• [DAFTAR TUGAS]
1 - Menurut artikel tentang industri makanan dan minuman, berapa nilai investasi PMA di industri mamin pada kuartal I-2025?
2 - Sebutkan semua contoh produk industri mamin kategori specialty yang disebut Faisol dalam artikel tentang industri makanan dan minuman.
3 - Tuliskan ulang bagian artikel tentang industri makanan dan minuman, mulai dari "Wakil Menteri Perindustrian" dan berakhir pada "Rp 13,60 triliun.".
--- TEKS KUTIPAN ---
Reporter: Ridwan Nanda Mulyana | Editor: Anna Suci Perwitasari
KONTAN.CO.ID - JAKARTA. Industri makanan dan minuman (mamin) masih berpeluang menarik investasi dan memperluas jangkauan ekspor. Tapi, industri mamin belum lepas dari tantangan pelemahan daya beli hingga ketersediaan bahan baku pada sejumlah segmen produk.
Wakil Menteri Perindustrian (Wamenperin) Faisol Riza mengatakan industri mamin menjadi salah satu tulang punggung sektor manufaktur. Industri mamin telah menarik investasi senilai Rp 22,64 triliun pada kuartal I-2025, yang terdiri dari Penanaman Modal Asing (PMA) senilai Rp 9,03 triliun dan Penanaman Modal Dalam Negeri (PMDN) sebesar Rp 13,60 triliun.
Salah satu realisasi investasi di industri mamin adalah pabrik PT PepsiCo Indonesia yang diresmikan pada 18 Juni 2025. PepsiCo menggelontorkan investasi senilai US$ 200 juta atau sekitar Rp 3,3 triliun untuk membangun pabrik dengan kapasitas terpasang 24.000 ton per tahun untuk tiga lini produksi makanan ringan.
Di samping investasi baru, Faisol menyoroti potensi kemitraan strategis dengan perusahaan global untuk memperluas akses pasar ekspor. Peluang datang dari tumbuhnya permintaan terhadap produk-produk bersertifikasi halal.
Baca Juga: Momogi Sasar Pasar Mie Instan Premium, Incar Posisi Top 3 Nasional
Contohnya kerja sama yang terjalin antara PT Niramas Utama dengan dua perusahaan asal Jepang, Tarami Corporation dan Kawasho Foods Corporation. Kongsi ini bertujuan untuk memproduksi produk jeli bersertifikasi halal yang menyasar pasar global.
Selain itu, Faisol melirik potensi dari produk-produk mamin kategori specialty di tengah tren konsumen yang menyukai produk kualitas premium dengan proses produksi yang berkelanjutan. Faisol mencontohkan produk industri pengolahan kakao, teh, pengolahan buah, kopi, serta industri pengolahan susu.
Meski begitu, Faisol mengakui pengembangan industri mamin masih dibayangi sejumlah tantangan. Salah satunya dari sisi ketersediaan bahan baku di dalam negeri untuk memenuhi permintaan dalam skala industri.
--- INFORMASI YANG DITAMPILKAN ---
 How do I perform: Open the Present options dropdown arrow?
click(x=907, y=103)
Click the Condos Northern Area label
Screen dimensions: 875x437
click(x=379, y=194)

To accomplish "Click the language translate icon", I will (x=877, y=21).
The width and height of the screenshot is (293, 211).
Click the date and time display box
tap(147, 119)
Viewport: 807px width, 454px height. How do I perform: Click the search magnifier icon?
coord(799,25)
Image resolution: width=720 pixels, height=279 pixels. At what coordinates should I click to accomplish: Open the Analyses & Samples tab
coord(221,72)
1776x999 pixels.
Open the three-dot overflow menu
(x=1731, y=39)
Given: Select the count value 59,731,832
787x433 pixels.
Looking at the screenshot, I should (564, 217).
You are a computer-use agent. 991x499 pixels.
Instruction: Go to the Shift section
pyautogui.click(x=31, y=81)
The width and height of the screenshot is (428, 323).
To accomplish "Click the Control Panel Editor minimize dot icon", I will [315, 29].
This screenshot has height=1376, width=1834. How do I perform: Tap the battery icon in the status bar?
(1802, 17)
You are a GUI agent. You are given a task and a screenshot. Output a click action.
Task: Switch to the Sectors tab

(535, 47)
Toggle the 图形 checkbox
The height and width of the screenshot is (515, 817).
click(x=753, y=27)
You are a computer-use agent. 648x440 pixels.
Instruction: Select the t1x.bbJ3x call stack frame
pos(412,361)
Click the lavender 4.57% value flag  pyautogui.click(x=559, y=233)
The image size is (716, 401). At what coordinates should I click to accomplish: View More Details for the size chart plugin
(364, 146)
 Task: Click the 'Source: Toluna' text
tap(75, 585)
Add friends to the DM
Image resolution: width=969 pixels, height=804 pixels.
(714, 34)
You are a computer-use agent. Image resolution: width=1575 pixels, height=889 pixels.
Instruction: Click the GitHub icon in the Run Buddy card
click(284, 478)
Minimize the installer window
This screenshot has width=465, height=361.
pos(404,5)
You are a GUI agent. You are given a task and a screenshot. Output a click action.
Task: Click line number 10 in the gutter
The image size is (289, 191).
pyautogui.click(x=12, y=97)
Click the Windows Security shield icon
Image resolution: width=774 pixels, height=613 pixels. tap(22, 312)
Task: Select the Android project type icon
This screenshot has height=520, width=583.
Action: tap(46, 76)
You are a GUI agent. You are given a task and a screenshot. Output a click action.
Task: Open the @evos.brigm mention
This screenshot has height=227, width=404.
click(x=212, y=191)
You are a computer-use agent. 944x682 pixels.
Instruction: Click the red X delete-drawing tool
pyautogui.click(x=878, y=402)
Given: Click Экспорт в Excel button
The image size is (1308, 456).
---
• [JAWABAN LATIHAN]
1 - Rp 9,03 triliun.

2 - Pengolahan kakao, teh, pengolahan buah, kopi, dan pengolahan susu.

3 -
Wakil Menteri Perindustrian (Wamenperin) Faisol Riza mengatakan industri mamin menjadi salah satu tulang punggung sektor manufaktur. Industri mamin telah menarik investasi senilai Rp 22,64 triliun pada kuartal I-2025, yang terdiri dari Penanaman Modal Asing (PMA) senilai Rp 9,03 triliun dan Penanaman Modal Dalam Negeri (PMDN) sebesar Rp 13,60 triliun.